To do — The copy you return must begin at the line containing "This screenshot has width=1200, height=706." and end at the final line of the listing below, with every picture left out.

++++++++++++++++++++

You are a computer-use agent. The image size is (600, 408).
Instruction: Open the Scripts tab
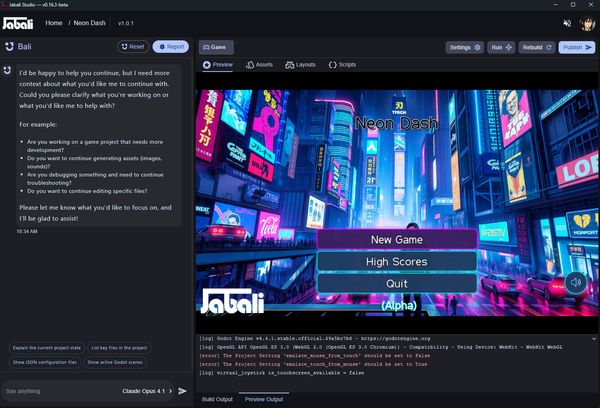342,64
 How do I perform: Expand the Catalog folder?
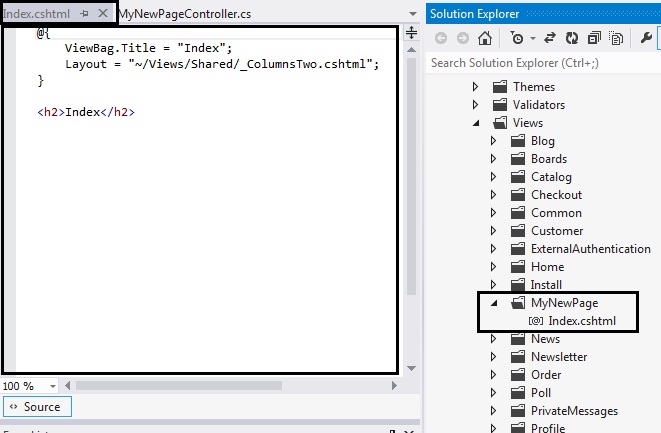493,177
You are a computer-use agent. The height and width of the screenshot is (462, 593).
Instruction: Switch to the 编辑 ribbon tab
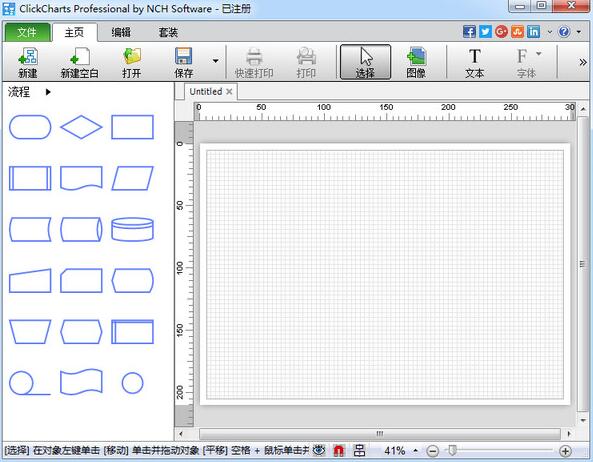click(x=121, y=32)
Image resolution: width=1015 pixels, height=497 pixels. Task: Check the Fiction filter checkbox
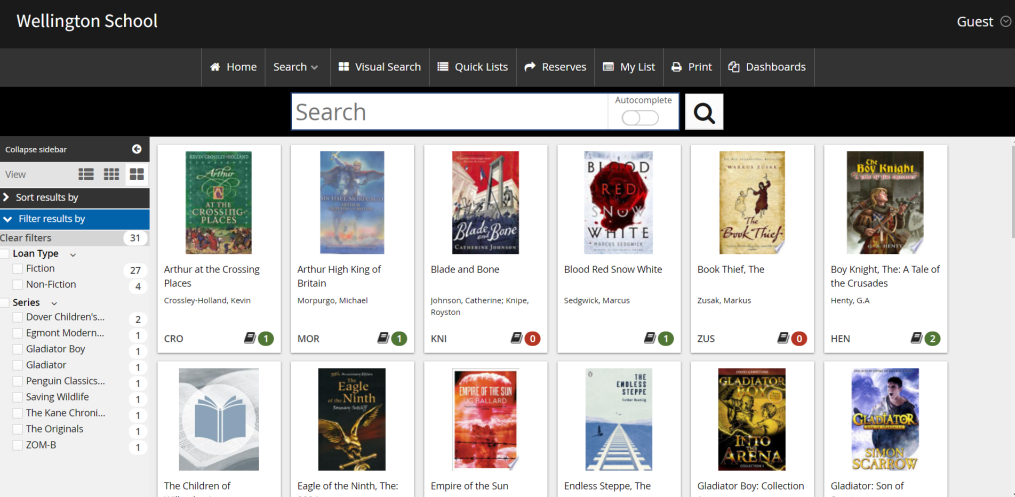(18, 269)
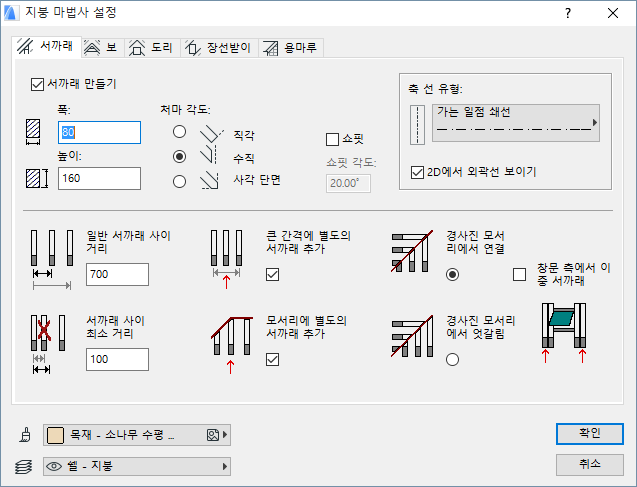Screen dimensions: 637x487
Task: Select the 수직 eave angle radio button
Action: pyautogui.click(x=180, y=156)
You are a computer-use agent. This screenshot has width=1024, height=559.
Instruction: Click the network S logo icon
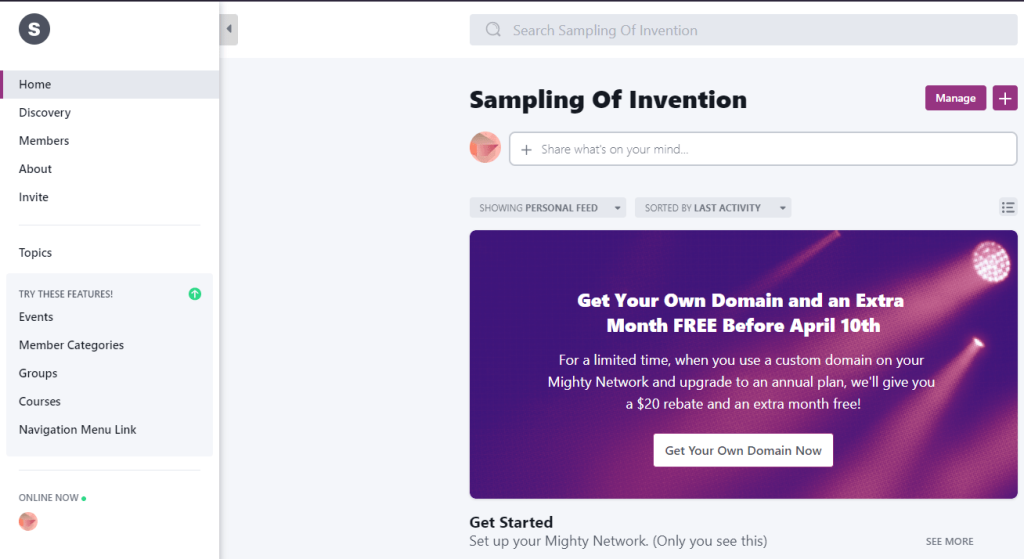click(x=34, y=29)
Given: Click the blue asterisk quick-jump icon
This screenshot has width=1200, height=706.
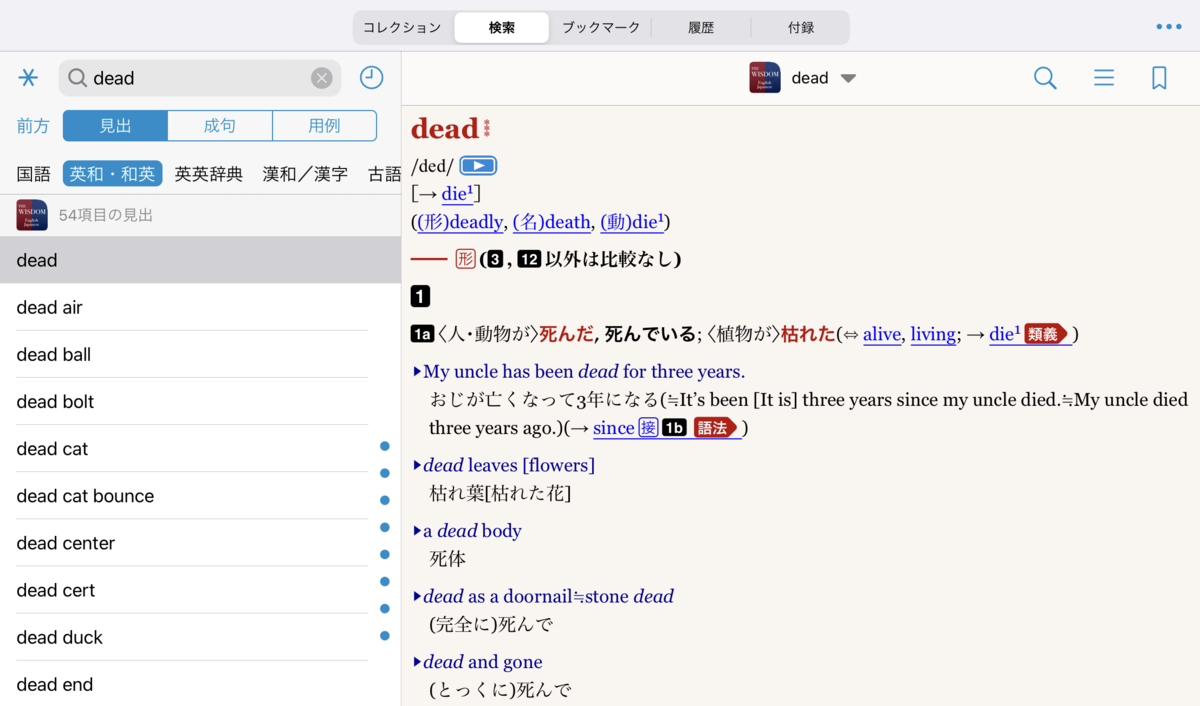Looking at the screenshot, I should (29, 77).
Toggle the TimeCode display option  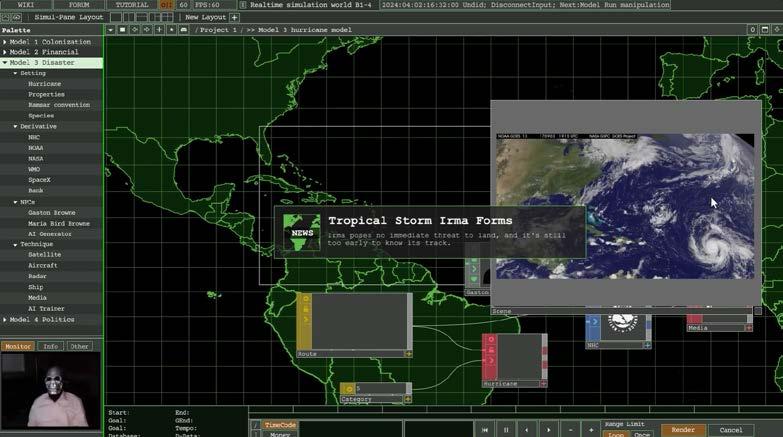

++++++++++++++++++++

Task solution —
This screenshot has width=1200, height=706.
Looking at the screenshot, I should (29, 77).
Toggle the TimeCode display option  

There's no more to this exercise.